Блестяще сконструированный (6 частей) и крайне остроумный в смысле инструментальных эффектов новый фортепианный концерт Прокофьева также представляется нам крайне дискуссионным со стороны своей идейной сущности. Каковы, собственно, здесь задачи композитора, каков основной мотив — стержень всей вещи? Думается, что и сам автор не сумел бы определенно ответить на этот вопрос. Чисто импровизационный подход Прокофьева к созданию этой крупной вещи вне всяких сомнений.
И все же, ряд новых творческих экспериментов нашего гостя, во многом нам чуждых, по своей звуковой оболочке часто сухих и нуждающихся в особой «привычке» слушателя к их восприятию, — показатель большого сдвига в художественном мышлении композитора.
В своем новом струнном квартете, превосходно сыгранном квартетом им. Глазунова, композитор прибегает к средствам выразительности через развитие мелодических линий, через беглые, правда, попытки лирических излияний, а моментами через искренне драматическое напряжение. То же самое надо сказать и о его новой сонатине для рояля (1932 г.). Интереснейшая его соната для двух скрипок, законченно и под’емно переданная П. Сергеевым и С. Памфиловым, шаг к еще более углубленному мастерству, отбору новых приемов и красок. Это произведение открывает новые перспективы в заброшенном у нас жанре инструментального дуэта.
Остальные исполнявшиеся произведения вновь напомнили нам об уже пройденном пути композитора. Такова его юношеская «баллада» для виолончели, глубоко осмысленно переданная Д. Могилевским и автором, «Увертюра на еврейские темы», имевшая шумный успех в исполнении В. Генслера, квартета им Глазунова и автора, «классическая симфония», несколько тяжеловесно, как и все остальные оркестровые вещи, продирижированная В. Дранишниковым. Нельзя, впрочем, упустить из вида тот необычайно краткий срок, в который этим дирижером была разучена труднейшая программа.

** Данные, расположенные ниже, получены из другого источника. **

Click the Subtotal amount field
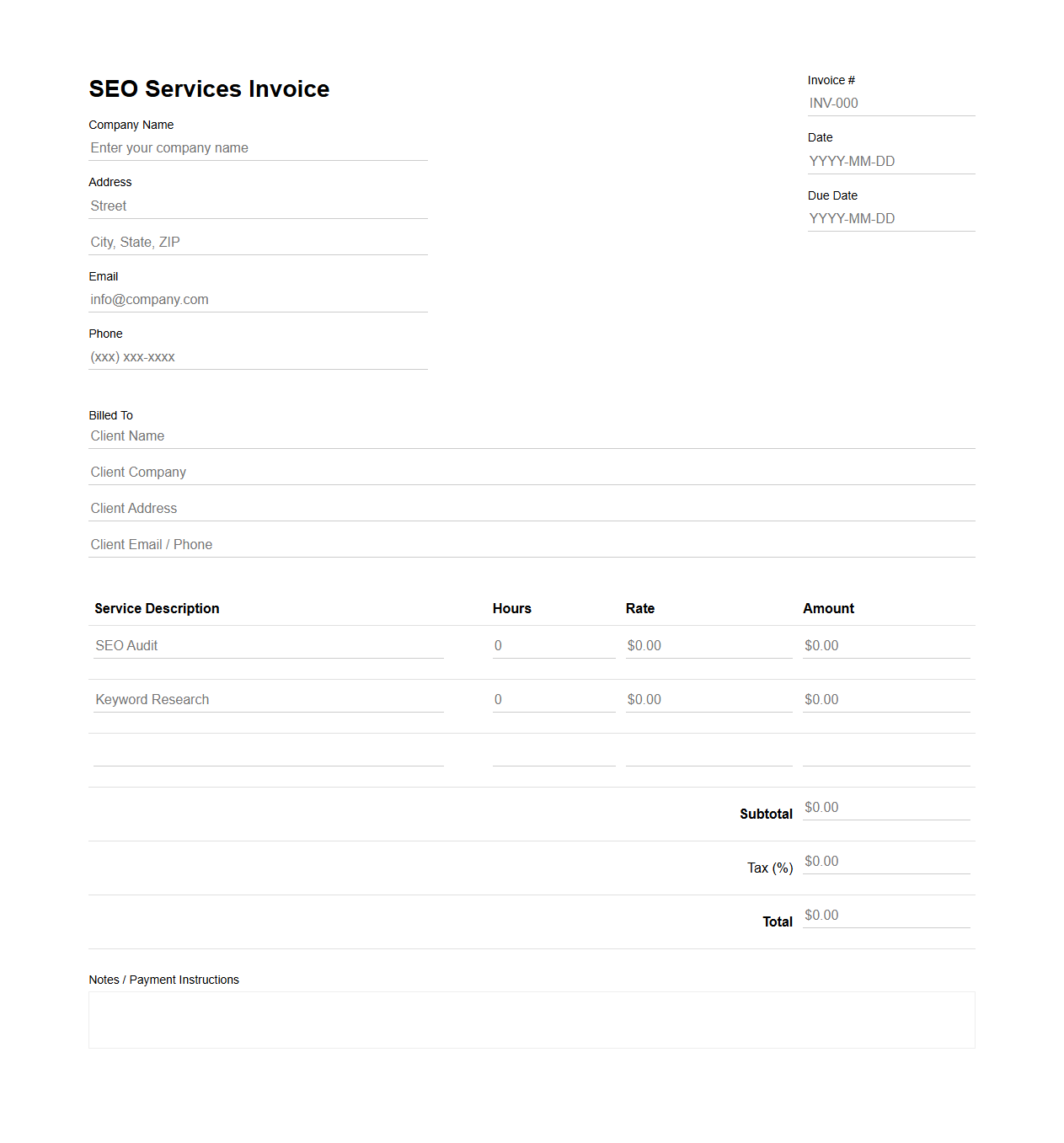This screenshot has height=1143, width=1064. pyautogui.click(x=885, y=807)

Над всей этой музыкой доминировал Прокофьев — композитор рояля и пианист, с его своеобразными по манере и неподражаемыми по существу исполнительскими средствами. Марши, «мимолетности», оба гавота, «Сказки старой бабушки», «Наваждение», — все эти брызжащие остроумием, блещущие дерзаниями, вихревым движением, огромным мастерством и стальными «прокофьевскими» ритмами образцы нового фортепианного стиля подаются им самим с неповторяемым блеском. Прокофьев играет четко, размашисто, порой кажется, что он небрежно стучит по роялю, но все это выходит у него убедительно и крепко. Слушать его, значит — действительно окунутъся в какой-то кипящий звуковой поток и ощутить естественную «ударную» природу рояля в ее наилучших проявлениях.

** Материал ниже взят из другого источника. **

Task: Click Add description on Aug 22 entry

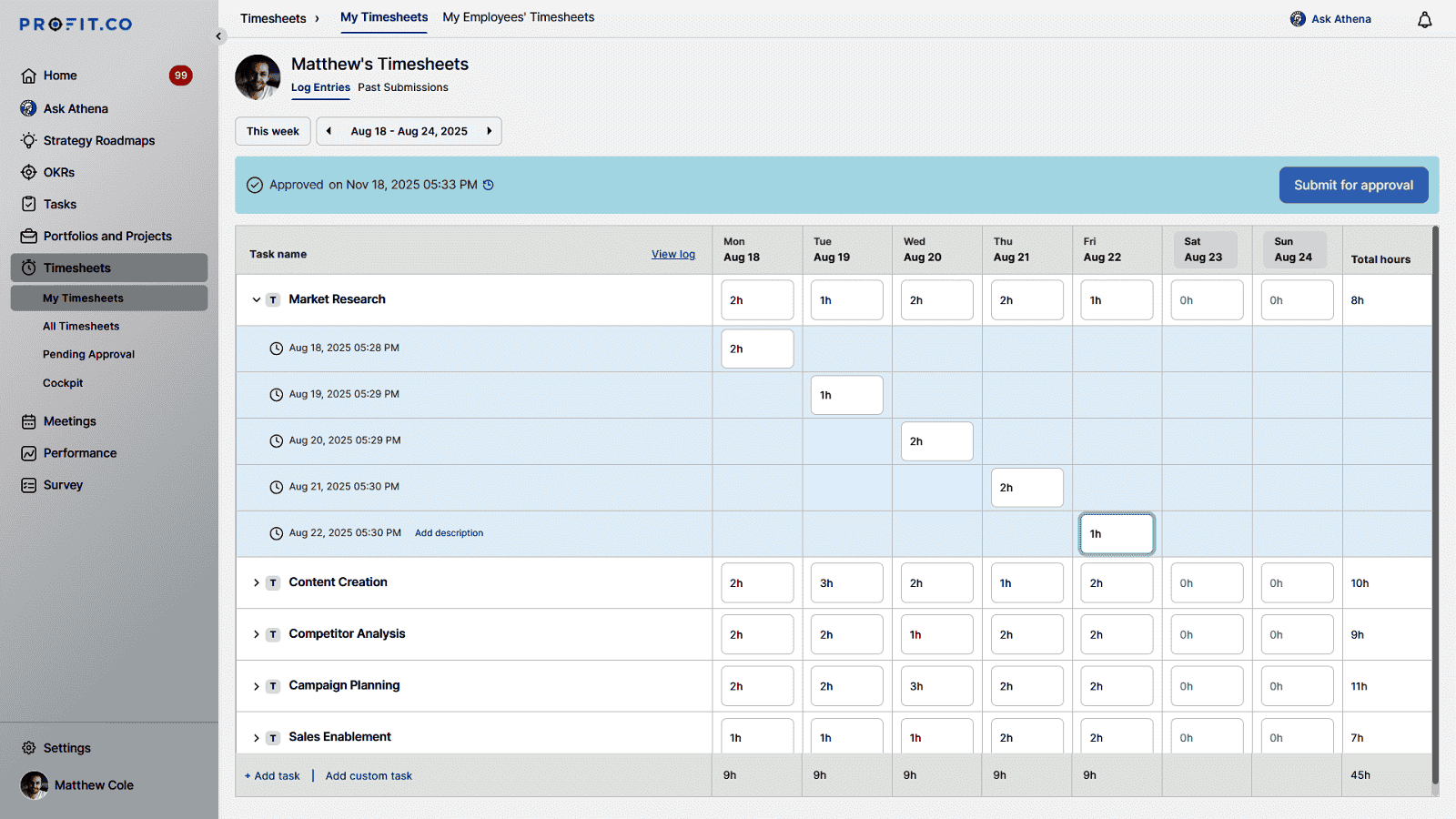Action: pyautogui.click(x=449, y=533)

В свое время произведения Прокофьева служили синонимом борьбы с академизмом и рутиной. Они олицетворяли собой целую революцию в мире канонизированных форм музыкального творчества. Для того, чтобы на нашем нынешнем этапе Прокофьев, не зная отступлений, сумел углубить эту прогрессивную роль своей музыки, необходимо путем тщательного пересмотра занятых позиций подкрепить ее более надежным идейным фундаментом, чем тот, на котором она до сих пор базировалась. Прокофьев интуитивно уже подходит к разрешению этой новой для него проблемы. А настоящую базу для разрешения этой проблемы и для будущих творческих взлетов он сможет найти лишь в темпах и ритмах своей страны, строящей социализм и новую социалистическую культуру.